Track findings on anything interesting from Art and Design (architecture, fashion, fine-art, interior decoration, product design, and almost any form of aesthetics).

Friday, January 27, 2012

Fine Art (Painting)

Dexter Dalwood

He is an artist based in London and has shown work internationally in many important exhibitions including the 2002 Sydney Biennial, “Hollywood is a Verb” at Gagosian Gallery in New York, the 19th John Moore’s Painting Prize at the Walker Art Gallery in Liverpool, “Die Young Stay Pretty” at the ICA London.
He makes paintings of famous places he’s never seen. Offering plausible suggestions of those iconic haunts lingering invisibly in collective consciousness, Dalwood pictures his own documentation of history.

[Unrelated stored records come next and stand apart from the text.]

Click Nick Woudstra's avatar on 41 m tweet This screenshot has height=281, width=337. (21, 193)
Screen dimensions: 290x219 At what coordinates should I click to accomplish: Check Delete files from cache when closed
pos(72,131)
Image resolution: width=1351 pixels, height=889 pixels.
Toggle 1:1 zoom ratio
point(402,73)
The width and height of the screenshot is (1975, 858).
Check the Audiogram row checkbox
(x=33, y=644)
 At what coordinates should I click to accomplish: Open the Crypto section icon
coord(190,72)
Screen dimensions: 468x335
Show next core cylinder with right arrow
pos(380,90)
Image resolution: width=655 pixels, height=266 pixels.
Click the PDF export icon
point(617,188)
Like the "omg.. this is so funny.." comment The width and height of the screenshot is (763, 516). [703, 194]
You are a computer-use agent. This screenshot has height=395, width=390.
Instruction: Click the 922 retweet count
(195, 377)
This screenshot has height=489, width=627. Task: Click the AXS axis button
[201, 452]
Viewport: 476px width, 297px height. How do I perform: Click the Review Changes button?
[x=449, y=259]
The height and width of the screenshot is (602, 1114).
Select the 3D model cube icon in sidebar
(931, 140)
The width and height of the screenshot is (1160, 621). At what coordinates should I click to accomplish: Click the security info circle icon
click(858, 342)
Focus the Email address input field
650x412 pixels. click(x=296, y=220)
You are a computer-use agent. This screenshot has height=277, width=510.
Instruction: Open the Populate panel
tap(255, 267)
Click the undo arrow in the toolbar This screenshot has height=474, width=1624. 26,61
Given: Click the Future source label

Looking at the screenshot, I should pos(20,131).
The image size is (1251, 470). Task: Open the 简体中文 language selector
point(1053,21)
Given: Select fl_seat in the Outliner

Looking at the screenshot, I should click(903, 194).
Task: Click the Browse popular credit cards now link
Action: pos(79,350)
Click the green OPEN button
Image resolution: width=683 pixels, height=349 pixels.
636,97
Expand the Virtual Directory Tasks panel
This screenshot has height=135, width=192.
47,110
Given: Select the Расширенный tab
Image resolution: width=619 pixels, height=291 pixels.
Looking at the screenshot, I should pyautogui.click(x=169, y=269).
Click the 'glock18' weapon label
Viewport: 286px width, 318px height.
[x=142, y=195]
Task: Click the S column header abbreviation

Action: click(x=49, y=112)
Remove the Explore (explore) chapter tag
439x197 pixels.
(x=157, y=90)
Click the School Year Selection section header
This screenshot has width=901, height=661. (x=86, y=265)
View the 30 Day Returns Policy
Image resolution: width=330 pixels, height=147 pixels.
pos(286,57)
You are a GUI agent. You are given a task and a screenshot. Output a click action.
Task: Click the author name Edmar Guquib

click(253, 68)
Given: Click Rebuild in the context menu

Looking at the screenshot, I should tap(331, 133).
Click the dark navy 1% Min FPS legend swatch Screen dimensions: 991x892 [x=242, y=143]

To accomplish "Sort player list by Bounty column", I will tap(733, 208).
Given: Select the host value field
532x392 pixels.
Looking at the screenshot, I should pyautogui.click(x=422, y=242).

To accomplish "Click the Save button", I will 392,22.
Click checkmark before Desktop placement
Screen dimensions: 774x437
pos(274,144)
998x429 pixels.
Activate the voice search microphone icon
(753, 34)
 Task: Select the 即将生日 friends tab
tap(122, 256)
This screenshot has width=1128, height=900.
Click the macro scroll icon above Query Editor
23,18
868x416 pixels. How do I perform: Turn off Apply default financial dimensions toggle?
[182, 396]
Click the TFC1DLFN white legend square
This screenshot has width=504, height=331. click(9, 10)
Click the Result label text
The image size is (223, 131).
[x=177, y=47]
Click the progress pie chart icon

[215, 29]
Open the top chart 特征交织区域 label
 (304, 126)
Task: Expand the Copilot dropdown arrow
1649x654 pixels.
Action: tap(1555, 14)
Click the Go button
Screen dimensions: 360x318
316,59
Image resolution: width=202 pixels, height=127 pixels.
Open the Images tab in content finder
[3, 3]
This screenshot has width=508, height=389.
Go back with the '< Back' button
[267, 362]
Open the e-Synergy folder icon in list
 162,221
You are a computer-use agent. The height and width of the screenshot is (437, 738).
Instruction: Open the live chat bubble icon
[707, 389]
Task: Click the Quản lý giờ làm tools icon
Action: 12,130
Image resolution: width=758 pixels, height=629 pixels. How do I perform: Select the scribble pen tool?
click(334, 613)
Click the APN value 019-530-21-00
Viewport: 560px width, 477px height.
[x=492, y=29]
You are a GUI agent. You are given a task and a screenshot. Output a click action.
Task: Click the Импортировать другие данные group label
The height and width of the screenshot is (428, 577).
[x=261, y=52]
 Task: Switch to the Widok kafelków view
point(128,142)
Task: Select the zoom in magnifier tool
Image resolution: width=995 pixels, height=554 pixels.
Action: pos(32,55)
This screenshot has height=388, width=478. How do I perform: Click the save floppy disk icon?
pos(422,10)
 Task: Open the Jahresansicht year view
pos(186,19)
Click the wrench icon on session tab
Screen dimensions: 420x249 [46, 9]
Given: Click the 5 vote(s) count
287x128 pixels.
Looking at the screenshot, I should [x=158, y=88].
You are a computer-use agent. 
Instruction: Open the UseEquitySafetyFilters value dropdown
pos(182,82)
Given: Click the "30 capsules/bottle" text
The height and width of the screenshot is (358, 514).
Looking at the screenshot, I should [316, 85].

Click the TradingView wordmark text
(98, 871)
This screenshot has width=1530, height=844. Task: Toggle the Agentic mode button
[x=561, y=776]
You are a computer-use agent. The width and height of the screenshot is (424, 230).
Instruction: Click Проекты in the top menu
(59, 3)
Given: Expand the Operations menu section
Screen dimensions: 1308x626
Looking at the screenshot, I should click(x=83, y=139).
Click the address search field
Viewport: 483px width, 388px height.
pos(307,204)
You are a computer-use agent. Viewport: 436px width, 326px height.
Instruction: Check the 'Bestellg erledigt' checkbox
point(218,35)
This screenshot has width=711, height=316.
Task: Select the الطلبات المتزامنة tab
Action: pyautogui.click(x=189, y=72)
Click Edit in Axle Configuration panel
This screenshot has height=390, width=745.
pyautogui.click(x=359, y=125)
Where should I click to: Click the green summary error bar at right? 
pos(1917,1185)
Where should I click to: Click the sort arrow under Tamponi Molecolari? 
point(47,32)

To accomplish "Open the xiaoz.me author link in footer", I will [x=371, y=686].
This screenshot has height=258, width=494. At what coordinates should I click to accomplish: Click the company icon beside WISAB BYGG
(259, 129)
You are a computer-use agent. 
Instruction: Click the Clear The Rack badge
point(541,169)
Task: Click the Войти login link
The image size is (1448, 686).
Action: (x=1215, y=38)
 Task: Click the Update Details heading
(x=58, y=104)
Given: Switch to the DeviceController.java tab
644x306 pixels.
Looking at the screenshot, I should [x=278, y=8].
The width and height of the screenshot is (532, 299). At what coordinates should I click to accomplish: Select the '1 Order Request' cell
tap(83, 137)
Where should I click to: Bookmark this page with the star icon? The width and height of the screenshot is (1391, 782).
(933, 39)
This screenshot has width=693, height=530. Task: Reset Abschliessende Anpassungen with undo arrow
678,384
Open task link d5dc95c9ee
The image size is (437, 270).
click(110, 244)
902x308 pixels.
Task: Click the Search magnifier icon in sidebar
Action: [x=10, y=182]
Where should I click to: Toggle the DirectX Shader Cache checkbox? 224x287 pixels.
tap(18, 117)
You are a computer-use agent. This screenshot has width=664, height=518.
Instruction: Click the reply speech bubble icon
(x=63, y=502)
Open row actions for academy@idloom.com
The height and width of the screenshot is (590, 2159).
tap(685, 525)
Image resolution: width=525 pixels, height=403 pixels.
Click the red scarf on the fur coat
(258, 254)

McCarthy’s living room, Kurt Cobain’s greenhouse, or Jackie O’s yacht are depicted with uncanny believability; not as real occupied places, but our media-constructed fantasies of them. Devoid of any bric-a-brac signs of human life, Dexter Dalwood pictures these lairs of rumour with Hello! magazine cleanliness; show homes of glamour, dark theme-park panoramas of gossip tourism.

Through painting, he masters the strategies of propaganda dissemination and the superfluous nature of information currency in a mass media age. Working in the traditional genre of historical painting, Dexter Dalwood presents the makings of our sociological zeitgeist as an elevated hierarchy of lasting cultural significance.